The Ways & Means Committee of the US House of Representatives on June 26 reported out favorably for consideration by the full chamber a bipartisan bill containing provisions that would help hospitals whose per resident amounts (PRAs) and caps were inadvertently established by small numbers of resident rotators. At a markup session yesterday, the committee approved by a vote of 41-0 HR 3417, the Beneficiary Education Tools, Telehealth, and Extenders Reauthorization Act of 2019, or the BETTER Act of 2019.

This bill incorporates, at Section 201, a version of language first introduced as the Advancing Medical Resident Training in Community Hospitals Act, which we have written about previously here. If passed, this legislation would address the following three problems:

  • Accidental establishment of a hospital's resident limit, or "cap": The bill would permit community hospitals whose caps were accidentally established by small numbers of resident rotators to build and receive Medicare funding for new residency programs.
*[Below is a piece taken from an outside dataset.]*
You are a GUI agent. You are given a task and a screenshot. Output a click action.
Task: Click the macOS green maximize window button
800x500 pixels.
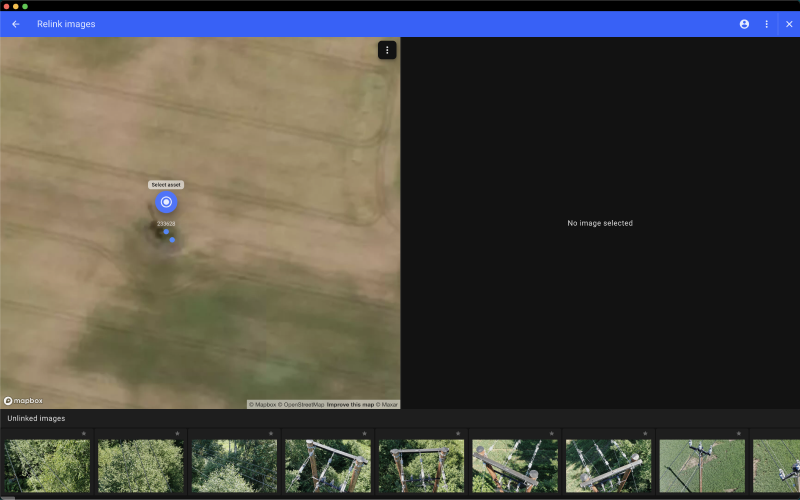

Under the legislation, any hospital whose cap was established based on training fewer than 3.0 full-time equivalent (FTE) resident rotators from new residency training programs between October 1, 1997, and the date of enactment, would be permitted to establish new GME caps.
  • Accidental establishment of a hospital's per-resident amount (PRA): The bill would permit community hospitals whose PRAs were accidentally established by small numbers of resident rotators to build and receive Medicare funding for new residency training programs. Under the legislation, any hospital whose PRA was established based on training fewer than 3.0 FTE resident rotators between October 1, 1997, and the date of enactment, would be permitted to establish a new PRA.
  • Extremely low base-year cap: Any hospital whose base-year GME cap was set based on the training of less than 1.0 FTE resident prior to October 1, 1997, would be permitted to establish a new FTE cap. 

Moving forward, a hospital's GME caps and PRA would not be established until the hospital trained more than 1.0 FTE resident in a given fiscal year. 

The GME @ Dentons team anticipates that the full House will vote on the BETTER Act of 2019 in the coming weeks, and we will provide updates as they become available. We continue to advocate on behalf of our clients on resident rotator issues.